Watching what you say can save you a lot of trouble.
Respect and obey the Lord.
Don’t tell everything you know.
Go looking for trouble, and you will find it.
Teach your children right from wrong, and when they are grown, they will still do right.
Not getting what you want can make you feel sick.
The hungrier you are, the harder you work.
Don’t try to get even.
All wisdom comes from the Lord, and so do common sense and understanding.
It’s a dangerous thing to guarantee payment for someone’s debts.
Don’t say, “I didn’t know it!” God can read your mind.
Don’t argue just to be arguing.
Obey the teaching of your parents.
Know where you are headed, and you will stay on solid ground.
Don’t ever think that you are wise enough.
Share your plans with the Lord, and you will succeed.
Does the young man I spoke of earlier know that these values are Jewish values?
Are they his values?
Can they be his values even if he doesn’t know them and hasn’t claimed them?
In reality, are they anything more than an old item in storage I only remember is in my possession, maybe, when it’s time to move from one place to another?
There’s only one way to remember any of these statements of Robert Fulgham or any other quotation you think is valuable. And that is to repeat it over and over again, and to live your life by its meaning and lesson.
The only way you can fully make it part of your life is by hammering away at your favorite verses, out loud and in your heart; to yourself and in front of others; in shul and at home – “And these words which I command you today shall be on your heart - you shall teach them to your children and speak of them when you sit in your house, and when you walk by the way, when you lie down, and when you rise up. And you shall tie them as a sign upon your head and they shall be as frontlets between your eyes.”
These words are more than just a simple essay written by a clever author – they are the code of our lives which makes up the contents of the days in our year.
In order not to forget them, we must consistently and constantly read them, confront them, understand them, live our lives by them.
While most of the Book of Proverbs may not be well-known to you, at least a few sentences from the Book of Proverbs are very familiar to you – let me quote one of them to you - this verse is from Proverbs, Chapter 3, Verse 18:
I’ll start in Hebrew which in this case, you may know better than the English –
It is a tree of life for those who grasp it, and all who uphold it are blessed.
This verse says it all.

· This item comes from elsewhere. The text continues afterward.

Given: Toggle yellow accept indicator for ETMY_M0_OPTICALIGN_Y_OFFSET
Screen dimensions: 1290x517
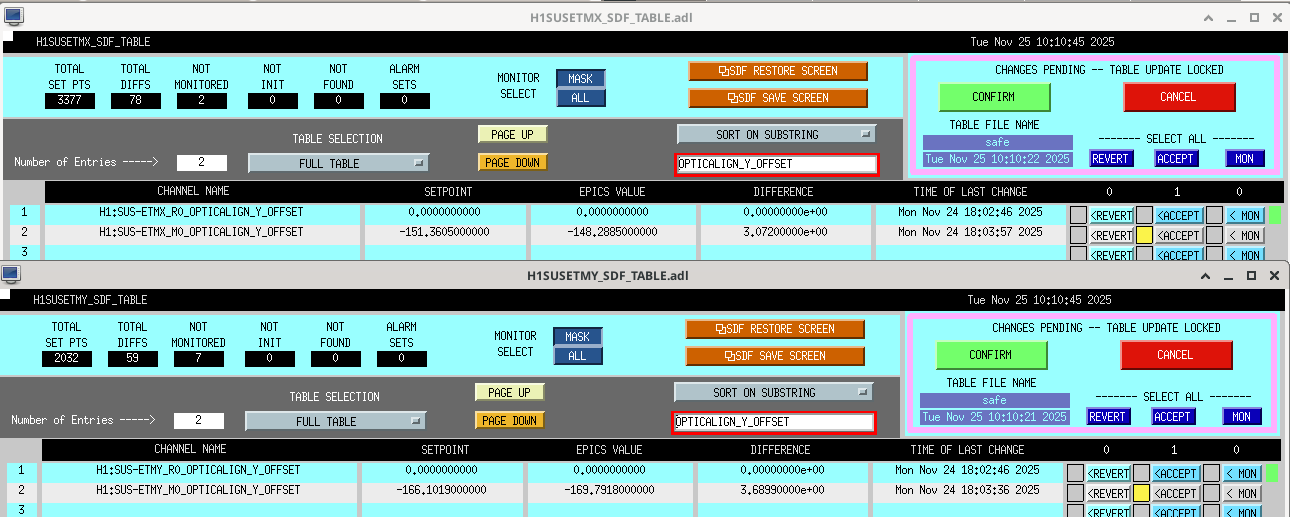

We recite it with fervor and we sing it with spirit whenever we return the Torah to the Ark. It stirs us to the depths of our souls, almost every time. The words remind us that the Torah becomes a tree of life when we are mahazikin bah, when we hold it close to us.
After we finish our annual reading of the Torah we say the words hazak, hazak, v’nithazayk – strength, strength, let us give strength to one other.
The way we derive strength from the Torah is by being, mahazikim bah, is by strongly holding onto its words.
We read them from the Torah, we study them, we endear ourselves to them, we derive strength from them.
The year 5764 has come to a conclusion – what we do, how we act, how we behave, how we live our lives in the year 5765 will demonstrate how much strength we derived from the words of Torah we learned in 5764.
As we turn the corner toward a new year, please recite with me in a way similar to the way we conclude a reading of one of the books from the Torah – when I count to three, please recite the words hazak, hazak, v’nithazayak and I will repeat them.
One, two, three -
Repeat the words –
Strength, strength, let us give strength to one another.
Let us learn together, and let us live what we learn.
Let us together, as a congregation, as a community, as a people, grasp the tree of life, uphold it, and add blessing to our lives throughout the year 5765, and let us say, Amen!